But there is a plugin that allows using Eclipse's code formatter directly from IntelliJ. Look for Eclipse Code Formatter in File -> Settings -> Plugins 
The documentation at http://plugins.intellij.net/plugin/?idea&id=6546
                
      was (Author: mmusgrov):
    There isn't codestyle template for IntelliJ (the thing you refer to is for inspections). The code I write for AS generally passes their checkstyle goal so maybe I can carry on writing code the way I have always done. Or perhaps there is a doc somewhere that I can scan for any gottchas.
                  
> Consider using a common code style throughout Narayana
> ------------------------------------------------------
>
>                 Key: JBTM-989
>                 URL: https://issues.jboss.org/browse/JBTM-989
>             Project: JBoss Transaction Manager
>          Issue Type: Task
>      Security Level: Public(Everyone can see) 

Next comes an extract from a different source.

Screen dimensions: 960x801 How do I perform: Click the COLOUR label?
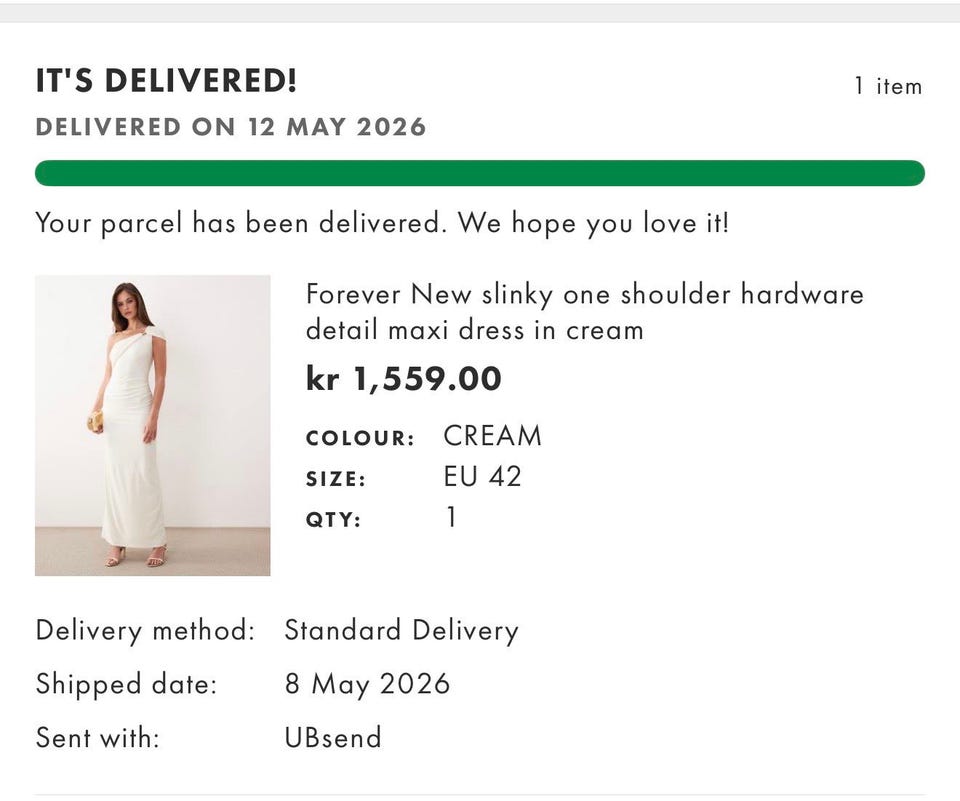(360, 438)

>    Affects Versions: 5.0.0.M1
>            Reporter: Paul Robinson
>            Assignee: Tom Jenkinson
>             Fix For: 5.0.0.M2
>
>
> I think we should consider using a common code style throughout the TS project. The benefits of doing this are as follows:
> # You can automate code formatting. This is a real productivity boost as you can type away, thinking about your code, rather than the style. When you hit save, or trigger it directly, the code is formatted.

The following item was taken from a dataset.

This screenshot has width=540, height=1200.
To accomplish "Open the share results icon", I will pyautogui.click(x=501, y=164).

> ## This is not possible without a project wide code style as you too frequently re-format code that needs to stay in someone else's personal style. You can't commit this changed code as; a) it may annoy the "owner" and b) it results in a change that can't be diffed (every line may be changed). 
> # We get consistency over the whole project, making it easier to read code written by others.

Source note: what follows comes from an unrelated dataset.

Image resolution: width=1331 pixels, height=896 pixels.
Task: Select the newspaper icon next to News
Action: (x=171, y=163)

> # We have to do this anyway for code we maintain inside the JBossAS project as the project refuses to build if it doesn't adhere to their style.
> Personally, I like the style I've used for the last 10 years. I find it harder to read code that is not in this style. Hence I can understand why people may object to changing their style. However, this is  the very reason why a common style is beneficial. You can get used to a new style and once you do, the entire project will be styled in the way that you are used to. Providing the style is sensible, I would much rather use a style consistent across the projects I work on. I'm happy for that style to be different to my current style.
> As I stated above JBossAS mandates a style at build time. I don't particularly like the style (braces should occupy their own line, IMO) but I'm happy to go with this one if it becomes the Narayana standard style.
> I think we should also break the build for violations. This should prevent mistakes making their way into SVN.